April 6, 2010

Pressing On

I like to be comfortable. We all do, don't we? Comfortable is safe and familiar, warm and fuzzy. Even if we don't like what we're comfortable with very much (this same road construction delay, again?) there's still comfort in its familiarity, its sameness.

This Sunday our pastor preached a sermon on John 20 - Jesus' resurrection. Mary comes to the tomb to visit her Lord and finds him gone. Angels announce this to her, but she is so distraught that she doesn't even seem to notice that they are angels. Jesus is gone. Someone must have stolen his body! They must have taken him away! Hadn't they done enough when they hung him on a cross, mocked him, and let him die?

Then Jesus shows up. Not a dead-and-decaying Jesus. The risen Jesus Christ shows up and speaks to her. In the flesh. And she is, understandably, a bit confused.



Aside from the fact that Mary things Jesus is the gardener (a great illustration to how blinded we can all be to the truth by our own expectations, assumptions, or even our tears), the most interesting part of this passage to me is Jesus' response to her. Mary is scared, relieved, excited, and confused all at once. She cries out to him, "Rabboni!" (Rabbi, Teacher).

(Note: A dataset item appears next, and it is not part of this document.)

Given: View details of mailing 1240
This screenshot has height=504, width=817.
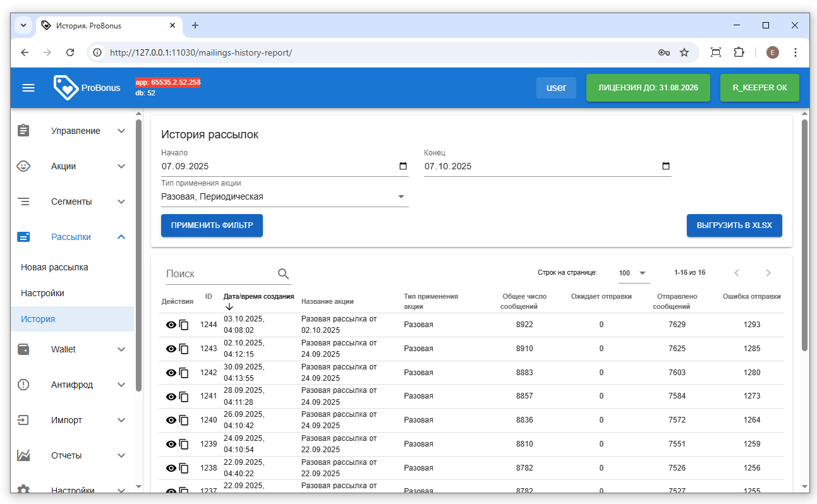Looking at the screenshot, I should (x=171, y=420).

Then, instead of responding with the usual Jesus-love that we have come to expect (he did, after all, heal the blind and lame and take time out of his busy days to hang out with the poor, the leprous, and the unlovable), he responds simply: "Do not hold onto me, for I have not yet returned to the Father."

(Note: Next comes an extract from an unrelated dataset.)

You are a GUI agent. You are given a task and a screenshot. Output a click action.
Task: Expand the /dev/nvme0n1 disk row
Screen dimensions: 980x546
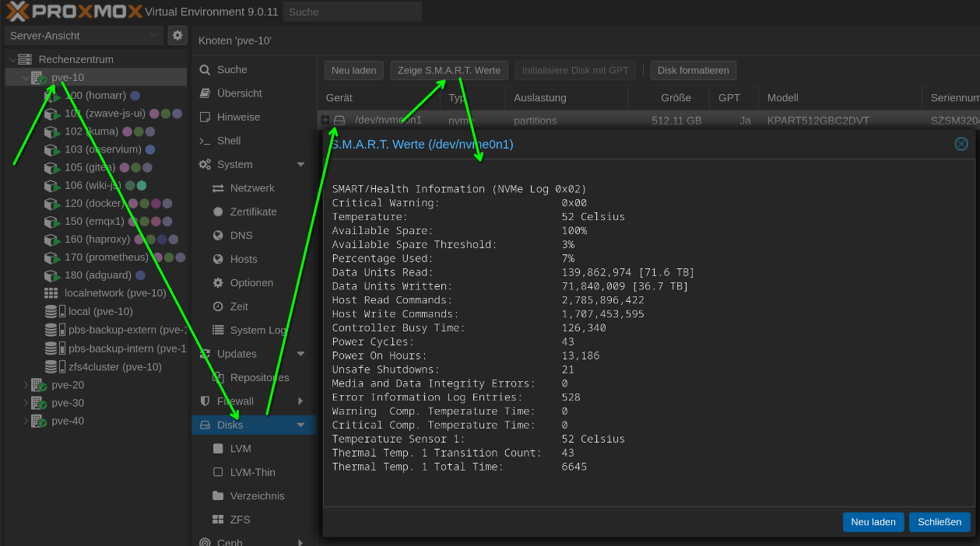click(x=325, y=120)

Huh? Jesus, Mary is scared and upset. She needs a hug or an explanation, not an order. And yet, this seems to be an order. What's going on?

Our pastor, Rev. Jonathan Miller, had a great insight. Christ isn't being rude or callous. He is responding to Mary's name for him: Rabboni. This is what Jesus was--he was their teacher and guide, leading his band of disciples and the crowds that followed him to the truth of God. But now things are a little different. He is pressing forward. He tells her, "Go instead to my brothers and tell them, 'I am returning to my Father and your Father, to my God and your God." After completing his earthly mission, Christ has a new mission. He is to return to the Father, to prepare a place for us, to send the Holy Spirit to us as counselor and comforter. Things, they are a-changin'.

Christ's response to Mary is one of newness. She cannot hold onto him because he has a new mission, and so does she. In a first-century world where women were looked down upon (to say the least), Christ gives her the mission of proclaiming the good news of Christ's resurrection to his brothers. Mary must press on.

Mary rises to this challenge, this mission. She tells the disciples, "I have seen the Lord!" Because her Lord, you see, is risen. And because he lives, she may also live. And because he is pressing on, so can she.

This passage gives me great courage as I head into the unknown. In just over a month I'll be a seminary graduate. Earlier today I sat in on a student loan repayment seminar. On the forms we all had to fill out there were spaces for "permanent address" and "employer." Um, rub it in, why don't you? The majority of us in the room knew neither of those things. It's difficult to work so hard for years and then come to a big blank slate. Will I find a calling that fits my gifts and my heart for the church? Will I have to wait a long, long time? How will the bills get paid in the meantime? Where will we live? What now?

I like to be comfortable. School was hard at times; working two or three jobs to help pay the bills was exhausting at times. Yet, it became comfortable. I know Princeton now. I know my fellow students, my professors, my church. I can find my way to Philadelphia and NYC without much trouble. I certainly know the way to the airport... My apartment, for all its troubles (and they are legion), has become a home. Yet I'm only weeks away from moving on and I'm not to what I am moving.

Yet Christ has called me. Christ has called Daryl. He has called us each and called us both, and he will not abandon us. In this season, I am learning to learn from Mary as she followed after Jesus. Like her, I press on.